A Chandra study of the large-scale shock and cool filaments in Hydra A: Evidence for substantial gas dredge-up by the central outburst

TL;DR

This study uses Chandra X-ray observations to analyze the Hydra A galaxy cluster, revealing a weak shock, cool gas uplift, and substantial gas dredge-up caused by the central AGN outburst, impacting cluster thermodynamics.

Contribution

It provides the first detailed measurement of gas uplift and shock properties in Hydra A, highlighting the role of AGN feedback in redistributing cluster gas.

Findings

Detected a weak shock with Mach number ~1.2-1.3.

Identified ~10^11 solar masses of low-entropy gas uplifted by AGN.

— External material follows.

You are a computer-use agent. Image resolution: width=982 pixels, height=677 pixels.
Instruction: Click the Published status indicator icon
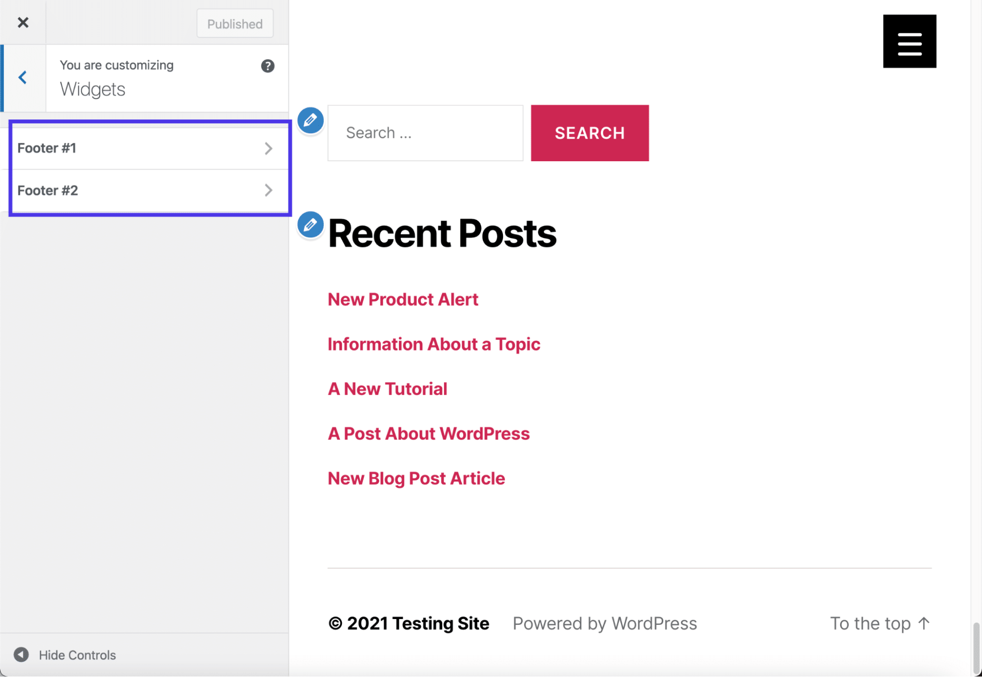point(235,23)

Estimated the energy for gas uplift as >2.2 x 10^60 erg.

Abstract

We present the results of a Chandra study of the Hydra A galaxy cluster, where a powerful AGN outburst created a large-scale cocoon shock. We investigated possible azimuthal variations in shock strength and shape, finding indications for a weak shock with a Mach number in the range ~1.2-1.3. We measured the temperature change across the shock front. However, the detection of a temperature rise in the regions immediately inside of the front is complicated by the underlying temperature profile of the cluster atmosphere. We measured the global temperature profile of the cluster up to 700 kpc, which represents the farthest measurement obtained with Chandra for this cluster. A "plateau" in the temperature profile in the range ~70-150 kpc indicates the presence of cool gas, which is likely the result of uplift of material by the AGN outburst. After masking the cool filaments visible in the hardness ratio map, the plateau disappears and the temperature profile recovers a typical shape with a peak around 190 kpc, just inside the shock front. However, it is unlikely that such a temperature feature is produced by the shock as it is consistent with the general shape of the temperature profiles observed for relaxed galaxy clusters. We studied the spectral properties of the cool filaments finding evidence that ~10^11 M_sun of low-entropy material has been dredged up by the rising lobes from the central 30 kpc to the observed current position of 75-150 kpc. The energy required to lift the cool gas is >~2.2 x 10^60 erg, which is comparable to the work required to inflate the cavities and is ~25% of the total energy of the large-scale shock. Our results show that the AGN feedback in Hydra A is acting not only by directly heating the gas, but also by removing a substantial amount of potential fuel for the SMBH.